Required work
Update the listing below by replacing every "GUI agent" with "interface agent" and leaving everything else unchanged.

[Stored entries]

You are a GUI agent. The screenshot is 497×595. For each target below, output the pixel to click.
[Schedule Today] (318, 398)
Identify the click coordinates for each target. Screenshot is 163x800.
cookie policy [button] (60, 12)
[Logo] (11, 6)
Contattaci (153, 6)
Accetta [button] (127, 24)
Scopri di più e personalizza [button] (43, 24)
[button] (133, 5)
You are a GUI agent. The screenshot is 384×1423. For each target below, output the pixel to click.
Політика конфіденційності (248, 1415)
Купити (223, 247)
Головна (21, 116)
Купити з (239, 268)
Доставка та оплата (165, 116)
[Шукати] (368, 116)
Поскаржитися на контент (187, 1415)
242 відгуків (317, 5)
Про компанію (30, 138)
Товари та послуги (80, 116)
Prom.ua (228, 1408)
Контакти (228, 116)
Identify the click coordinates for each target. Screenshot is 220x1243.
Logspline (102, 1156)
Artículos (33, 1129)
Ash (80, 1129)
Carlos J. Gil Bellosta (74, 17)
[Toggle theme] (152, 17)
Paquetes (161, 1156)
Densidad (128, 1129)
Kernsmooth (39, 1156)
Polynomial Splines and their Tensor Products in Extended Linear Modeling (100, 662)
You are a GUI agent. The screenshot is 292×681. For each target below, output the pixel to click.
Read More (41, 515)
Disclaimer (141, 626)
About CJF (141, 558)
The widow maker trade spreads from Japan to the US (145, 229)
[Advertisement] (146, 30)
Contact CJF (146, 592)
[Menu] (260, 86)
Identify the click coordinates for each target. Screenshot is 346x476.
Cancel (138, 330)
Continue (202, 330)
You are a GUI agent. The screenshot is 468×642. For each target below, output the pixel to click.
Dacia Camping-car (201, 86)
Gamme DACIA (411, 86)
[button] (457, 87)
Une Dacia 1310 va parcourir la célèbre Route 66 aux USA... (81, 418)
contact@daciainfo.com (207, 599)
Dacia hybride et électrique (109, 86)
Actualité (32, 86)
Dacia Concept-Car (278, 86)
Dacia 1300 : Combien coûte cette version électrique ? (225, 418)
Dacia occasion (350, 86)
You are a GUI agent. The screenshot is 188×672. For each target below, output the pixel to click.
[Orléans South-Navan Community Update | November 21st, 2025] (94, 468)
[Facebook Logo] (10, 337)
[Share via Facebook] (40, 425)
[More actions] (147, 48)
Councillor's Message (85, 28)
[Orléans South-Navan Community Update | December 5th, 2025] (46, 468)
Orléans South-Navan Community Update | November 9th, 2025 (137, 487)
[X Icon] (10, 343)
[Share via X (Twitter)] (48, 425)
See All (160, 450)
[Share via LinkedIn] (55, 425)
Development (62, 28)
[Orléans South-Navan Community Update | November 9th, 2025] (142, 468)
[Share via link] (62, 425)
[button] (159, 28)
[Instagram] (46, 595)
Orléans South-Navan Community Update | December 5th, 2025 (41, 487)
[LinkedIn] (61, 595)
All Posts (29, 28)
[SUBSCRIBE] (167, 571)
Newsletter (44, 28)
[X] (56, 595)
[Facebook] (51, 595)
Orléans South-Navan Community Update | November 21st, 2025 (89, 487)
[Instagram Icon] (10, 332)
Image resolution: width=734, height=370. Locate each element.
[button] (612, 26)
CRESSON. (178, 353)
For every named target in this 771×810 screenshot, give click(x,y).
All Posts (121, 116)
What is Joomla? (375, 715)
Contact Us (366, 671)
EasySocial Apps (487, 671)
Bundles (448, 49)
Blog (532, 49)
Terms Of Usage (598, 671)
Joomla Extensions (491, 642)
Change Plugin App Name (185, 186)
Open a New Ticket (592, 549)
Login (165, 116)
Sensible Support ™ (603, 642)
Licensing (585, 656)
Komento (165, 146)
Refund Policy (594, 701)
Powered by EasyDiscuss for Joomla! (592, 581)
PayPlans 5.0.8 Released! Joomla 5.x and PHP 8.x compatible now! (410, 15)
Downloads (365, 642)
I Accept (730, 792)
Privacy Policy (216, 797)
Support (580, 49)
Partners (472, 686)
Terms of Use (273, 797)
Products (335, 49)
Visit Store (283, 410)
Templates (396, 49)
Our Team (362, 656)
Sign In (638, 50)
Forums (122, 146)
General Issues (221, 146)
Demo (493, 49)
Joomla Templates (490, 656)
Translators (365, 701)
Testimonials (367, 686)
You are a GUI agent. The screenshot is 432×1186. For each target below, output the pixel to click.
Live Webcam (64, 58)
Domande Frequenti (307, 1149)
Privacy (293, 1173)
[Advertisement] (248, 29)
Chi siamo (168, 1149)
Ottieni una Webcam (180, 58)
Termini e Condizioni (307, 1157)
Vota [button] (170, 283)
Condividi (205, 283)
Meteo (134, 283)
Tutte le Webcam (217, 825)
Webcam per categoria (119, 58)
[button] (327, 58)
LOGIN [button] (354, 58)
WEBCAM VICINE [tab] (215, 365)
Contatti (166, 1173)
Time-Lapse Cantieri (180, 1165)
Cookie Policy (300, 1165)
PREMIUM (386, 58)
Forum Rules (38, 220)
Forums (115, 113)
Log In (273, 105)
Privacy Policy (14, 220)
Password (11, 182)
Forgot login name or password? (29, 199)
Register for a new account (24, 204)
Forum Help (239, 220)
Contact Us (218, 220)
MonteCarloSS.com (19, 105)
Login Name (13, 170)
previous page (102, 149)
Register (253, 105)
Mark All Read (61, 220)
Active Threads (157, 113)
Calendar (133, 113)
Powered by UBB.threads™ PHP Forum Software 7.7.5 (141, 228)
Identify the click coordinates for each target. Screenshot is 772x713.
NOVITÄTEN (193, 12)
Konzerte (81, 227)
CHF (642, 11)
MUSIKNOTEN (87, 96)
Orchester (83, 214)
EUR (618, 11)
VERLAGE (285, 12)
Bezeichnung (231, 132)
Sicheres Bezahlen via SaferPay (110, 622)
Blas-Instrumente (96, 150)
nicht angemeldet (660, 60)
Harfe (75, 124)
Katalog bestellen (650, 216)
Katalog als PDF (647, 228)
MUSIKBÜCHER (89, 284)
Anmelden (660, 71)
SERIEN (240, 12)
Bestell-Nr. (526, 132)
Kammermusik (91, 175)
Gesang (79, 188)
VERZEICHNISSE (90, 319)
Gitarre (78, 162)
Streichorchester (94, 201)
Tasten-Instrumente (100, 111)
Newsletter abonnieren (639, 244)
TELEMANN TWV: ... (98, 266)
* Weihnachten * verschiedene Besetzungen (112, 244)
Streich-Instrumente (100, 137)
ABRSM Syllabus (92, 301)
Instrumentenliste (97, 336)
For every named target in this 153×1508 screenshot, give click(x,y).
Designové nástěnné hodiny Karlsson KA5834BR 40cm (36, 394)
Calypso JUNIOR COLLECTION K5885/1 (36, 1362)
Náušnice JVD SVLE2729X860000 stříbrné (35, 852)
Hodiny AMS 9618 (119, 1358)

Response for this exercise
You are a interface agent. The screenshot is 497×595. For each target below, output the pixel to click.
[Schedule Today] (318, 398)
Identify the click coordinates for each target. Screenshot is 163x800.
cookie policy [button] (60, 12)
[Logo] (11, 6)
Contattaci (153, 6)
Accetta [button] (127, 24)
Scopri di più e personalizza [button] (43, 24)
[button] (133, 5)
You are a interface agent. The screenshot is 384×1423. For each target below, output the pixel to click.
Політика конфіденційності (248, 1415)
Купити (223, 247)
Головна (21, 116)
Купити з (239, 268)
Доставка та оплата (165, 116)
[Шукати] (368, 116)
Поскаржитися на контент (187, 1415)
242 відгуків (317, 5)
Про компанію (30, 138)
Товари та послуги (80, 116)
Prom.ua (228, 1408)
Контакти (228, 116)
Identify the click coordinates for each target. Screenshot is 220x1243.
Logspline (102, 1156)
Artículos (33, 1129)
Ash (80, 1129)
Carlos J. Gil Bellosta (74, 17)
[Toggle theme] (152, 17)
Paquetes (161, 1156)
Densidad (128, 1129)
Kernsmooth (39, 1156)
Polynomial Splines and their Tensor Products in Extended Linear Modeling (100, 662)
You are a interface agent. The screenshot is 292×681. For each target below, output the pixel to click.
Read More (41, 515)
Disclaimer (141, 626)
About CJF (141, 558)
The widow maker trade spreads from Japan to the US (145, 229)
[Advertisement] (146, 30)
Contact CJF (146, 592)
[Menu] (260, 86)
Identify the click coordinates for each target. Screenshot is 346x476.
Cancel (138, 330)
Continue (202, 330)
You are a interface agent. The screenshot is 468×642. For each target below, output the pixel to click.
Dacia Camping-car (201, 86)
Gamme DACIA (411, 86)
[button] (457, 87)
Une Dacia 1310 va parcourir la célèbre Route 66 aux USA... (81, 418)
contact@daciainfo.com (207, 599)
Dacia hybride et électrique (109, 86)
Actualité (32, 86)
Dacia Concept-Car (278, 86)
Dacia 1300 : Combien coûte cette version électrique ? (225, 418)
Dacia occasion (350, 86)
You are a interface agent. The screenshot is 188×672. For each target below, output the pixel to click.
[Orléans South-Navan Community Update | November 21st, 2025] (94, 468)
[Facebook Logo] (10, 337)
[Share via Facebook] (40, 425)
[More actions] (147, 48)
Councillor's Message (85, 28)
[Orléans South-Navan Community Update | December 5th, 2025] (46, 468)
Orléans South-Navan Community Update | November 9th, 2025 (137, 487)
[X Icon] (10, 343)
[Share via X (Twitter)] (48, 425)
See All (160, 450)
[Share via LinkedIn] (55, 425)
Development (62, 28)
[Orléans South-Navan Community Update | November 9th, 2025] (142, 468)
[Share via link] (62, 425)
[button] (159, 28)
[Instagram] (46, 595)
Orléans South-Navan Community Update | December 5th, 2025 (41, 487)
[LinkedIn] (61, 595)
All Posts (29, 28)
[SUBSCRIBE] (167, 571)
Newsletter (44, 28)
[X] (56, 595)
[Facebook] (51, 595)
Orléans South-Navan Community Update | November 21st, 2025 (89, 487)
[Instagram Icon] (10, 332)
Image resolution: width=734, height=370. Locate each element.
[button] (612, 26)
CRESSON. (178, 353)
For every named target in this 771×810 screenshot, give click(x,y).
All Posts (121, 116)
What is Joomla? (375, 715)
Contact Us (366, 671)
EasySocial Apps (487, 671)
Bundles (448, 49)
Blog (532, 49)
Terms Of Usage (598, 671)
Joomla Extensions (491, 642)
Change Plugin App Name (185, 186)
Open a New Ticket (592, 549)
Login (165, 116)
Sensible Support ™ (603, 642)
Licensing (585, 656)
Komento (165, 146)
Refund Policy (594, 701)
Powered by EasyDiscuss for Joomla! (592, 581)
PayPlans 5.0.8 Released! Joomla 5.x and PHP 8.x compatible now! (410, 15)
Downloads (365, 642)
I Accept (730, 792)
Privacy Policy (216, 797)
Support (580, 49)
Partners (472, 686)
Terms of Use (273, 797)
Products (335, 49)
Visit Store (283, 410)
Templates (396, 49)
Our Team (362, 656)
Sign In (638, 50)
Forums (122, 146)
General Issues (221, 146)
Demo (493, 49)
Joomla Templates (490, 656)
Translators (365, 701)
Testimonials (367, 686)
You are a interface agent. The screenshot is 432×1186. For each target below, output the pixel to click.
Live Webcam (64, 58)
Domande Frequenti (307, 1149)
Privacy (293, 1173)
[Advertisement] (248, 29)
Chi siamo (168, 1149)
Ottieni una Webcam (180, 58)
Termini e Condizioni (307, 1157)
Vota [button] (170, 283)
Condividi (205, 283)
Meteo (134, 283)
Tutte le Webcam (217, 825)
Webcam per categoria (119, 58)
[button] (327, 58)
LOGIN [button] (354, 58)
WEBCAM VICINE [tab] (215, 365)
Contatti (166, 1173)
Time-Lapse Cantieri (180, 1165)
Cookie Policy (300, 1165)
PREMIUM (386, 58)
Forum Rules (38, 220)
Forums (115, 113)
Log In (273, 105)
Privacy Policy (14, 220)
Password (11, 182)
Forgot login name or password? (29, 199)
Register for a new account (24, 204)
Forum Help (239, 220)
Contact Us (218, 220)
MonteCarloSS.com (19, 105)
Login Name (13, 170)
previous page (102, 149)
Register (253, 105)
Mark All Read (61, 220)
Active Threads (157, 113)
Calendar (133, 113)
Powered by UBB.threads™ PHP Forum Software 7.7.5 (141, 228)
Identify the click coordinates for each target. Screenshot is 772x713.
NOVITÄTEN (193, 12)
Konzerte (81, 227)
CHF (642, 11)
MUSIKNOTEN (87, 96)
Orchester (83, 214)
EUR (618, 11)
VERLAGE (285, 12)
Bezeichnung (231, 132)
Sicheres Bezahlen via SaferPay (110, 622)
Blas-Instrumente (96, 150)
nicht angemeldet (660, 60)
Harfe (75, 124)
Katalog bestellen (650, 216)
Katalog als PDF (647, 228)
MUSIKBÜCHER (89, 284)
Anmelden (660, 71)
SERIEN (240, 12)
Bestell-Nr. (526, 132)
Kammermusik (91, 175)
Gesang (79, 188)
VERZEICHNISSE (90, 319)
Gitarre (78, 162)
Streichorchester (94, 201)
Tasten-Instrumente (100, 111)
Newsletter abonnieren (639, 244)
TELEMANN TWV: ... (98, 266)
* Weihnachten * verschiedene Besetzungen (112, 244)
Streich-Instrumente (100, 137)
ABRSM Syllabus (92, 301)
Instrumentenliste (97, 336)
For every named target in this 153×1508 screenshot, give click(x,y).
Designové nástěnné hodiny Karlsson KA5834BR 40cm (36, 394)
Calypso JUNIOR COLLECTION K5885/1 (36, 1362)
Náušnice JVD SVLE2729X860000 stříbrné (35, 852)
Hodiny AMS 9618 (119, 1358)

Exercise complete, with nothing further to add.